**WHAT YOU ARE ASKED TO DO:** State how many lines of the material below contain the word "odświeżyć". Add nothing else.

**INPUT DATA:**

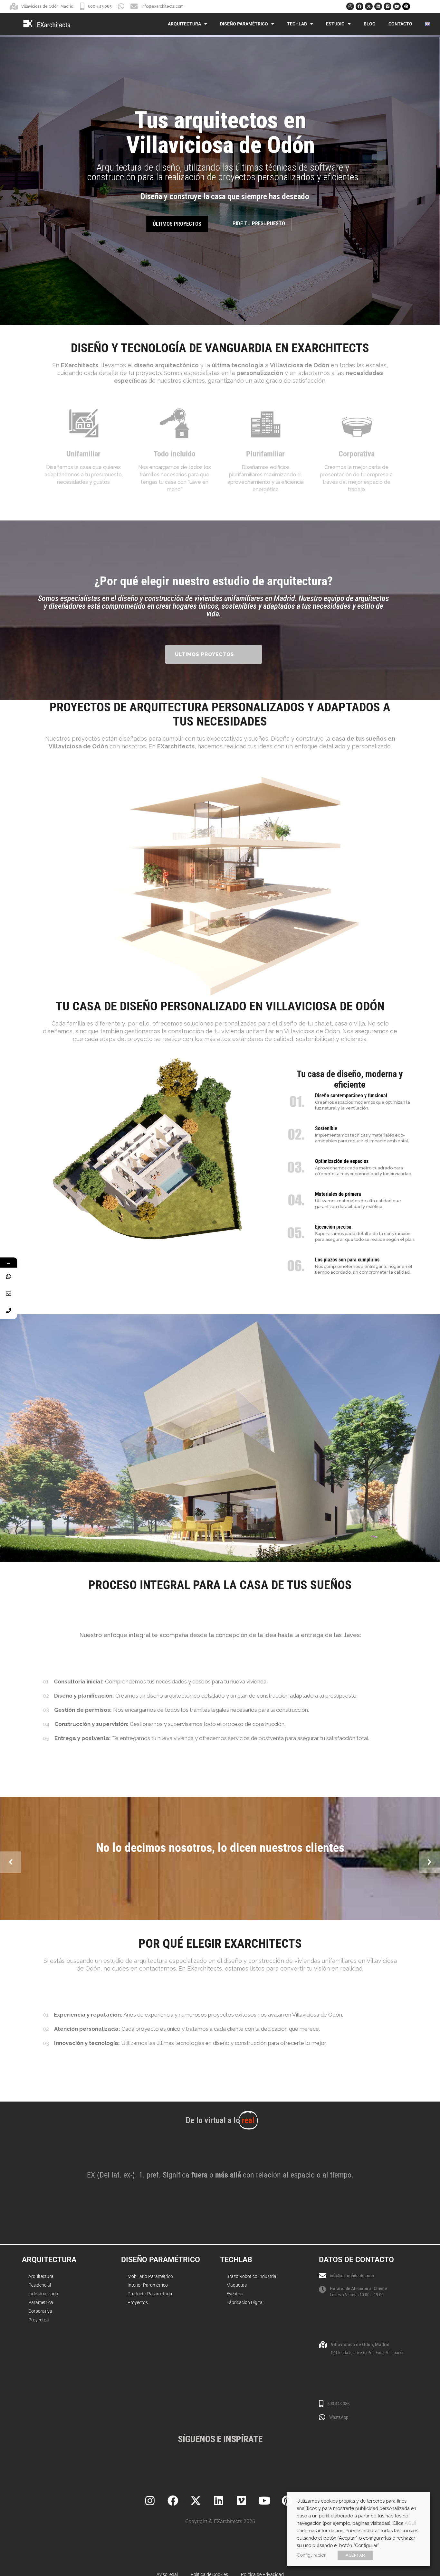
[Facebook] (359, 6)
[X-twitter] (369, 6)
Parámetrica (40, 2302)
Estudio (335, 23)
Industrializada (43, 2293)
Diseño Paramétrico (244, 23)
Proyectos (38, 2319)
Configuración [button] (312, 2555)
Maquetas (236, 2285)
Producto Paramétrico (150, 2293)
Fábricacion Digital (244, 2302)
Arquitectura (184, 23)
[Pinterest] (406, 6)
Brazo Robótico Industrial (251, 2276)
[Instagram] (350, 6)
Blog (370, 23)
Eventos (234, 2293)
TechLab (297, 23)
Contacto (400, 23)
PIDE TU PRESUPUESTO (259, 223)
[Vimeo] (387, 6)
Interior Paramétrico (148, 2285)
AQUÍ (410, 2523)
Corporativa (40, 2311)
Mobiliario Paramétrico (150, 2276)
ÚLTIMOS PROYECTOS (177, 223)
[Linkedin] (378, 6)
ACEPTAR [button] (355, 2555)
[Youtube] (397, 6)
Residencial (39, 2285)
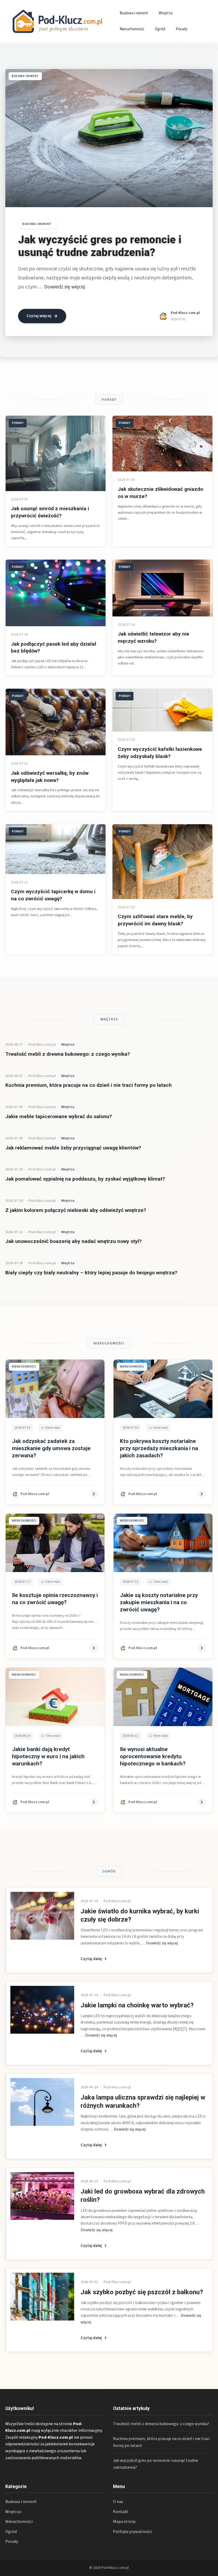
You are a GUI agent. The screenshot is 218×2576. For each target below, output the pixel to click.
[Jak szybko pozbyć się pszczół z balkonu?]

* * *

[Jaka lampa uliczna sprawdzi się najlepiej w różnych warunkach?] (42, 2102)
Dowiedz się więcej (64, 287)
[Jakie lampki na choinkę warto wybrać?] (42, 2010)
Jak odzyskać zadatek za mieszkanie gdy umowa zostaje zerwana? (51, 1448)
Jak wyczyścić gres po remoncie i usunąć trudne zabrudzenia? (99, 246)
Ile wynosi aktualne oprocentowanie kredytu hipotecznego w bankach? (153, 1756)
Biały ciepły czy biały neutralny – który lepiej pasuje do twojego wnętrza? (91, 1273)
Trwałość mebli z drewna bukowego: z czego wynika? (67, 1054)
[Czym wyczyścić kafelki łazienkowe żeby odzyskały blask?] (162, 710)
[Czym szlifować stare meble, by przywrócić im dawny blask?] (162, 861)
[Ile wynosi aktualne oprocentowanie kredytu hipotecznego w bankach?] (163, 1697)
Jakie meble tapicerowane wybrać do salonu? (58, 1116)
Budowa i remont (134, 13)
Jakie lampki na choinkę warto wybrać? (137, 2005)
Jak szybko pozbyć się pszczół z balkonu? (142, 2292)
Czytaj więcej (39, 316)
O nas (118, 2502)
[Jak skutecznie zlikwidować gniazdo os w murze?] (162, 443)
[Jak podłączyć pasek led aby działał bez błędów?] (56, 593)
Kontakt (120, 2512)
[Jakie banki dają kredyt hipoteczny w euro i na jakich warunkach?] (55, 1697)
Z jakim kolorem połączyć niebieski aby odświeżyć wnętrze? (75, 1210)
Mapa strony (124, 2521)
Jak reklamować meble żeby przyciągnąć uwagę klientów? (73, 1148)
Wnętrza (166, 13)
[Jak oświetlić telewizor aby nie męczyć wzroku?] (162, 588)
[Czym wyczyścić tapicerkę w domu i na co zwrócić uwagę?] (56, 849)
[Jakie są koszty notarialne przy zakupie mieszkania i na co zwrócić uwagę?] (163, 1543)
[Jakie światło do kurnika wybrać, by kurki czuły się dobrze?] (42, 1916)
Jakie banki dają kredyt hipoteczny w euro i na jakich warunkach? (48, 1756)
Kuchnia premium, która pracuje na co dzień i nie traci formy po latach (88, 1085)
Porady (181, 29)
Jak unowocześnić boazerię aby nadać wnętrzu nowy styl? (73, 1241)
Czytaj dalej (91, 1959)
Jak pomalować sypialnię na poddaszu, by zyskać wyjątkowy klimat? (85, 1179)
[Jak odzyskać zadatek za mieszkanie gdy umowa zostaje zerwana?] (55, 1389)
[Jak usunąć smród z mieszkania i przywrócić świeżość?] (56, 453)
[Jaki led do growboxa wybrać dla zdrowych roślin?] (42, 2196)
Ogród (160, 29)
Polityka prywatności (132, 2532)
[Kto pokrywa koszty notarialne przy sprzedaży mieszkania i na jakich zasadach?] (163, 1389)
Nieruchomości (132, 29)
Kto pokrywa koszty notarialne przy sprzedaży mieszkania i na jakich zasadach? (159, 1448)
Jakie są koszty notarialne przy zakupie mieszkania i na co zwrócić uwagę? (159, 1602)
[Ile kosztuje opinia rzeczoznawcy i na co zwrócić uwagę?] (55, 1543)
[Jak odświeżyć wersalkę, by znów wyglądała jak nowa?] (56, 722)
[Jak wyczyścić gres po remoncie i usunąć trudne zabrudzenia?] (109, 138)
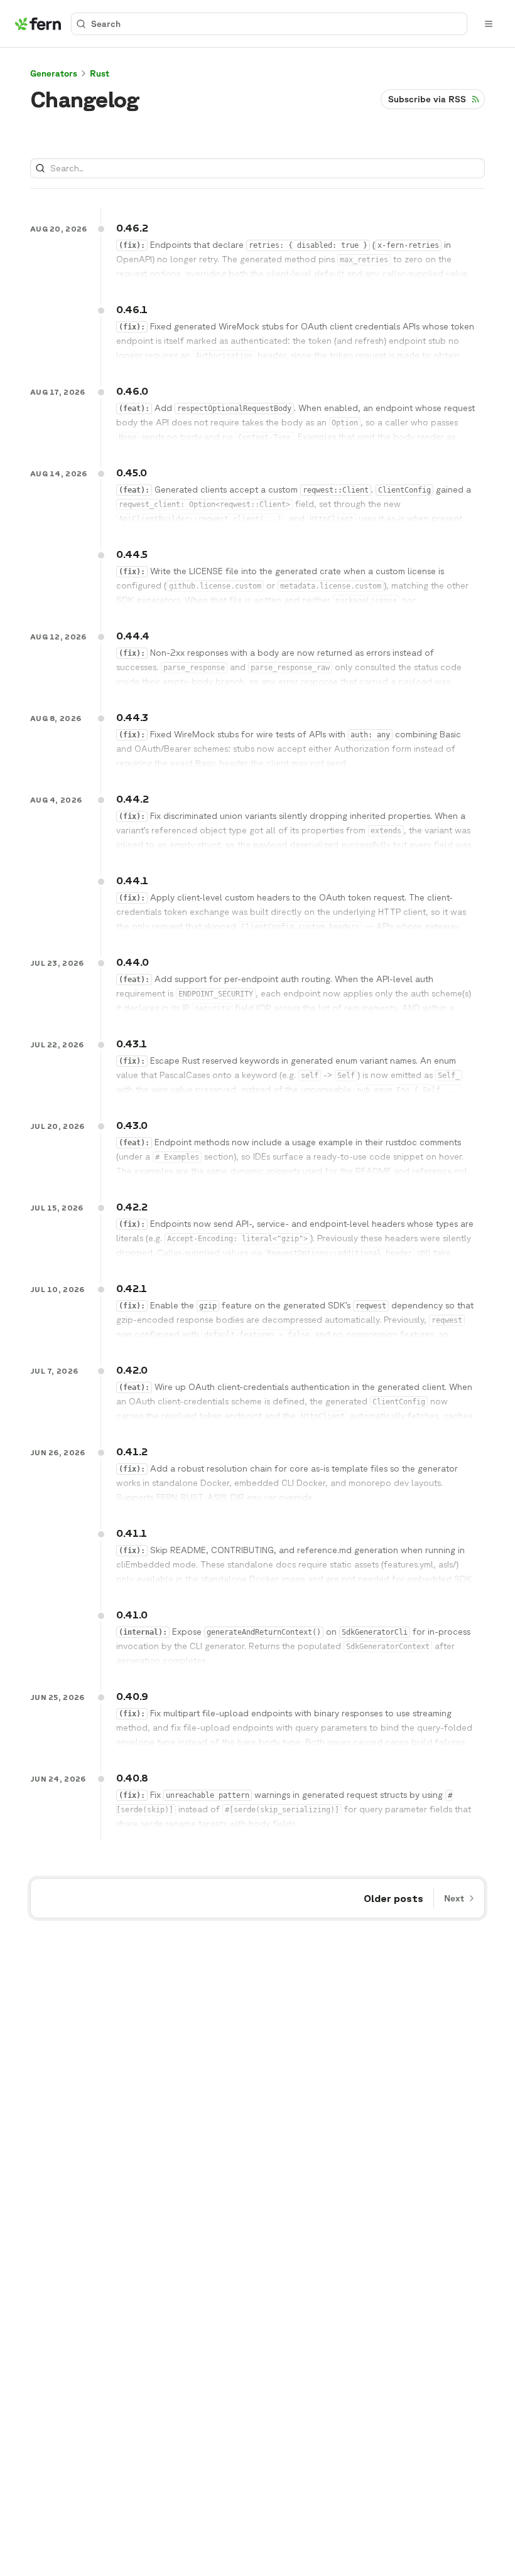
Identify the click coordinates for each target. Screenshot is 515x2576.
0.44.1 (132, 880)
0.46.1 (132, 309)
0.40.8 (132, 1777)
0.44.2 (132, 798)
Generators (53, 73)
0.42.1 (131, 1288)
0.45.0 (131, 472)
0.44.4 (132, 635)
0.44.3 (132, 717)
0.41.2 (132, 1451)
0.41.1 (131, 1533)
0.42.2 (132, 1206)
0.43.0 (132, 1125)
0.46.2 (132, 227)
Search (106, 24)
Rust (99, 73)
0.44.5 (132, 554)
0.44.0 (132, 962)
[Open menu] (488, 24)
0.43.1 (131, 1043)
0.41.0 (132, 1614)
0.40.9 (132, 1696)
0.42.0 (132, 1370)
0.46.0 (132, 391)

**YOUR RESPONSE:** 2